Here’s the kicker: The value of the underlying assets is just used for the interest rate calculation. So this is called a million-dollar swap contract, even though the actual exposure is just a few grand a year. The $45 trillion figure is the total of all these base principal amounts; it’s a largely meaningless number.

For swaps that have a default clause, where one party has to turn the defaulted bond over to the other in exchange for the principal amount, the exposure is higher. Especially if the bond buyer bought the bonds at a large discount (as many FNMA investors did.) Still, it doesn’t mean that $45 trillion of money is going to evaporate.
This is all based on my limited understanding of this market; I may have gotten some of the details wrong.

friedo, you’ve described an interest rate swap. Credit default swaps are a little different.

A credit default swap is best thought of an insurance policy. You pay a premium, and get a payout if a particular company defaults. It has legitimate insurance purposes if you actually own the debt of that particular company and want to protect yourself against default.

Unlike insurance, however, it can also be used to speculate. You can’t do that with ordinary insurance–I can’t buy insurance that will pay me if you suffer a financial loss. (Unless, obviously, you’re my spouse or parent, in which case I have an insurable interest in your financial health.) I can, however, buy a CDS which will pay me if you default, even if I don’t own your debt.

Apparently a lot of hedge funds like to do this to hedge themselves against (or to bet on) interest rate spreads–that is, the difference between risk-free and risky borrowing. I claim no expertise as to exactly how or why one would do this. I’ve never felt the urge to do it myself, but then I don’t have $64 trillion.

The $64 trillion represents the total value of the debt “insured”. Keep in mind that the same debt can be “insured” many times, because again, you can “insure” it even if you don’t own it. Nobody is going to have to pay $64 trillion unless everybody in the world defaults on every dollar, yen, and euro of debt that they owe. But there will be more defaults than usual, and even a small fraction of $64 trillion is a big honking lot of money.


The total amount of “assets” included in all the fancy new unregulated credit instruments is certainly hundreds of trillions of dollars, and may exceed a quadrillion dollar worldwide. The number is not real for a variety of reasons, but try this simple analogy to help explain how you can multiply a few real things into a mythical total.

A baseball team sells 50,000 season tickets. They cover 82 home games. Therefore the official attendance for the season is 4,100,000. That’s true even if some tickets holders don’t show up to every game, or give their tickets to other people, or even if nobody shows up at all.

The total of all assets, continually being made, swapped, bought, sold, and subdivided, is far more than the amount of individual money that is put into play at any instant. This is money creation rather than wealth creation, which is what the GDP reflects. Investors long ago figured out that the two were different and could be played with in different fashion, but that understanding hasn’t filtered down to the general public.

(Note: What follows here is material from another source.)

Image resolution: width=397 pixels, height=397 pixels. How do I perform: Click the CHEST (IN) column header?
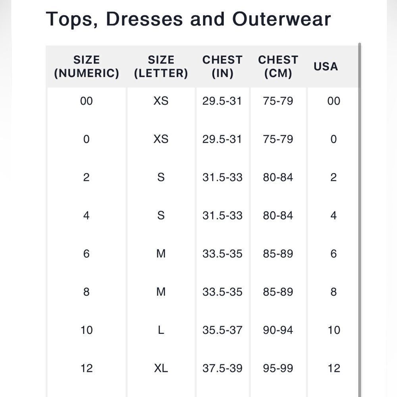pos(222,67)
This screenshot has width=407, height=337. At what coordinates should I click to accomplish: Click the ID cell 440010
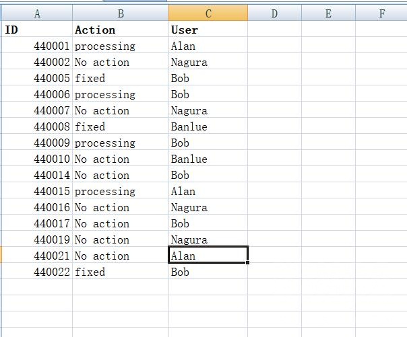(x=37, y=159)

This vastly oversimplifies the game being played, but console yourself that the heads of these firms don’t know the real value of their assets either. :slight_smile:

But if the 64 trillion was all “insured” or hedged on junk mortages or assets rather than quality ones then it would be entirely possible for their to be 64 trillion of outstanding debts.

But assuming the US goverment does do a full bailout - does that mean there will be some very rich winners as many people must have hedged that the units were going to fail?

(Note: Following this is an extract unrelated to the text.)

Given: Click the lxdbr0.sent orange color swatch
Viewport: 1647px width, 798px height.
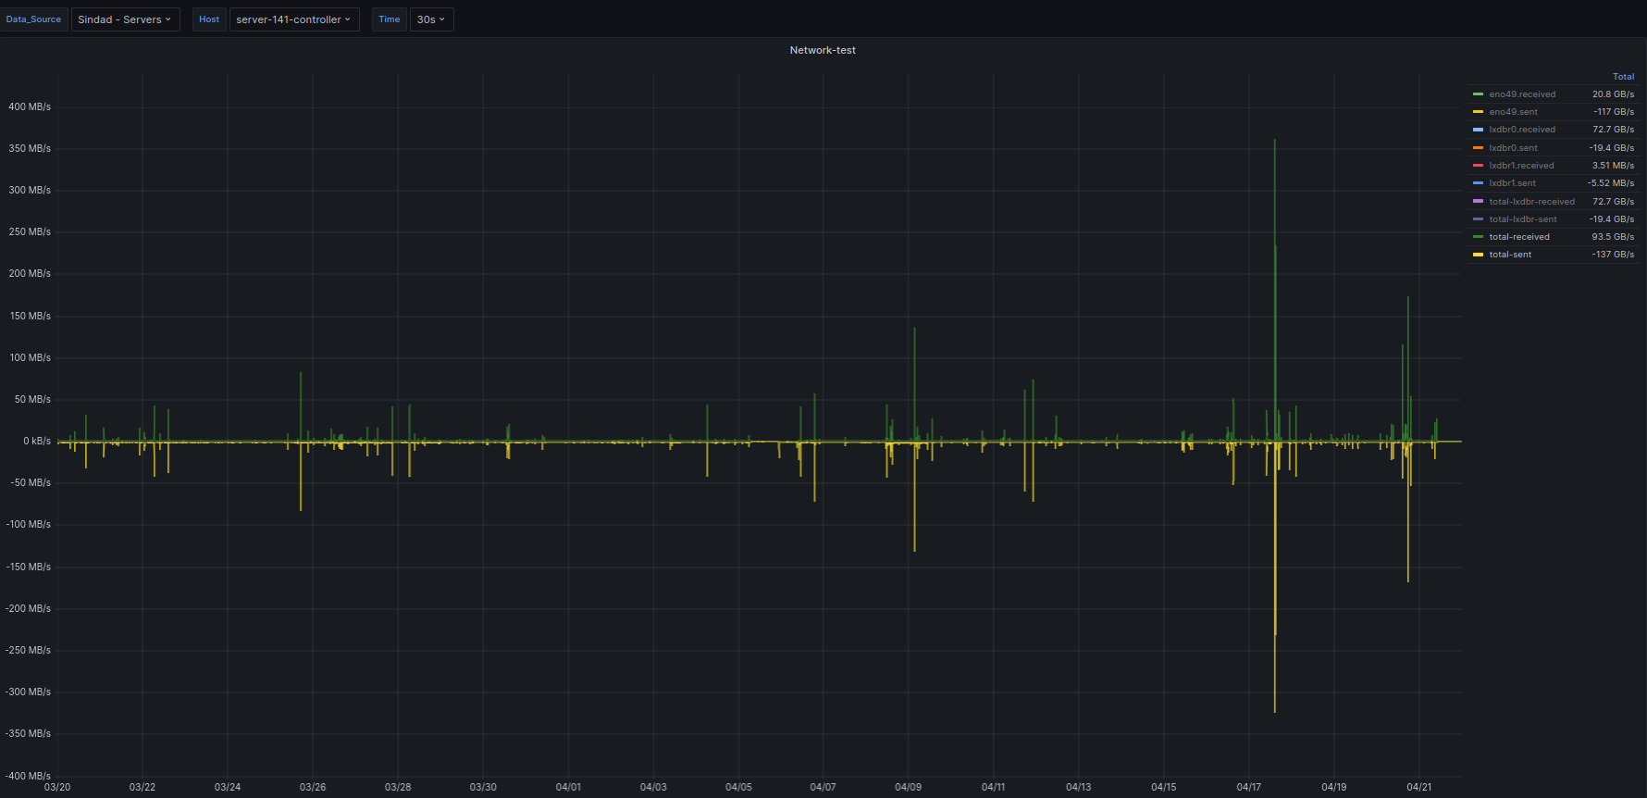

I don’t believe, however, that that’s the case.

That would probably be a true statement, yes. If you’re on the winning side of a lot of these default bets, you’re feeling good. If you find that you’ve driven the opposite party into bankruptcy, you’re not feeling good. If you find that the government will bail out the opposite party, you’re feeling good again.

I’m a credit trader weighing in here…

That huge $70 trillion number massively overstates the real condition. Basically, most of the swaps just cancel each other out. Example: You and I do a $10 million swap – you “buy” and I “sell”. A while later, I do the exact oppisate trade with someone else where I “buy” and the other guy sells. Net result: I’m neutral – any money you owe me gets forwarded to the third guy and vice versa.
But when the newspaper calls all the banks to find out the size of the swaps market, they’ll call you and hear you have 1 $10 million swap. They’ll call me and hear I have 2 $10 million swaps for a total of $20 million, and they’ll call the third guy and hear he has 1 $10 million swap. Net total: $40 million. Even though in reality, it all nets down to a single $10 million swap.

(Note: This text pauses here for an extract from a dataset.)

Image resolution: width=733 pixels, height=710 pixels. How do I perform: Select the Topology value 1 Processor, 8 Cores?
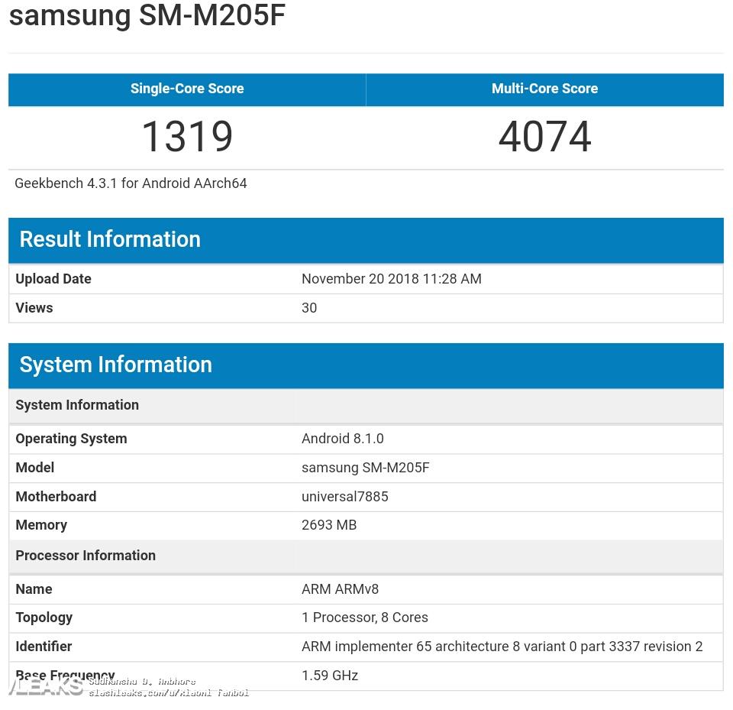[x=364, y=618]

The amazing thing about credit default swaps is that the money basically just goes in a circle. A handful of people trade the same swaps back and forth between them. The net risk is actually much, much lower than the $70 trillion figure you’ve heard.

Why do they do this?

Cause the price fluctuates all the time, so by buying and selling the same thing back-n-forth, you hope to lock in a profit.

A credit default swap is an insurance contract. You pay me $50k/year, and if some company (say GE) goes bankrupt, I pay you 10 million. Right now, you and I estimate GE’s odds of bankruptcy as tiny but non-zero.
Tommorow, GE announces lower profits. They’re still very unlikely to go bankrupt, but the odds are slightly higher than yesterday. So now, the “insurance company” will demand a higher premium since the odds of them paying out are higher. You and I are still locked in to our “$50k a year for $10 million of insurance” deal, but either of can still buy/sell a different insurance contract to somebody else.

So here’s what you do – you’re currently locked in to paying me $50k and you’ll get $10 million from me if GE goes bankrupt. But the fair cost of insurance has gone up now, so other people are now willing to pay $60k for the same thing. So you do a credit swap with them where they pay you $60k and you pay them $10 million on bankruptcy.
Net result: if GE goes bankrupt, I owe you $10 million and you owe the other guy $10 million, so you just pass along the money and it doesn’t cost you anything. Or, if GE doesn’t go bankrupt, then you owe me $50k a year, and the other guy owes you $60k a year. You pocket the difference. Score!!! Guaranteed no-risk profit!

As for me, I’m still getting your $50k a year, but I’ve “lost” money in the sense that my odds of paying out are now higher. I’m afraid: “oh crap, I really don’t have $10 million, I’d better protect myself just in case GE bankruptcy happens.” So I cut my losses by buying insurance from somebody else, just in case it becomes necessary for me to pay that $10 million to you.

Final result: you and I both have 2 swaps on, that just cancel each other out. We’ve both essentially transferred our original swap to somebody else. Now, imagine you and I do that ten times a day. You can see how the numbers start to make it sound much worse than it is.

Let me just add a little more to doubled’s excellent explanation of a very complex financial instrument.

You can enter into these swaps without actually owning the stock or the $10 million or whatever is underlying the contract. This means you can enter into more and more swaps with nothing backing it up but a nominal amount of money and your promise to pay if necessary. Then when the company goes bankrupty suddenly you find you have 100000 people all demanding their $10 million dollar at the same time. This is what (almost) happened to AIG and is why the government had to bail them out. If they had defaulted on these swaps it would have had worldwide reprecussions. They got greedy and keep selling these ticking time bombs with no one seeming to care about risk.

I think counterparty risk is a big looming problem which the government will have to address and soon.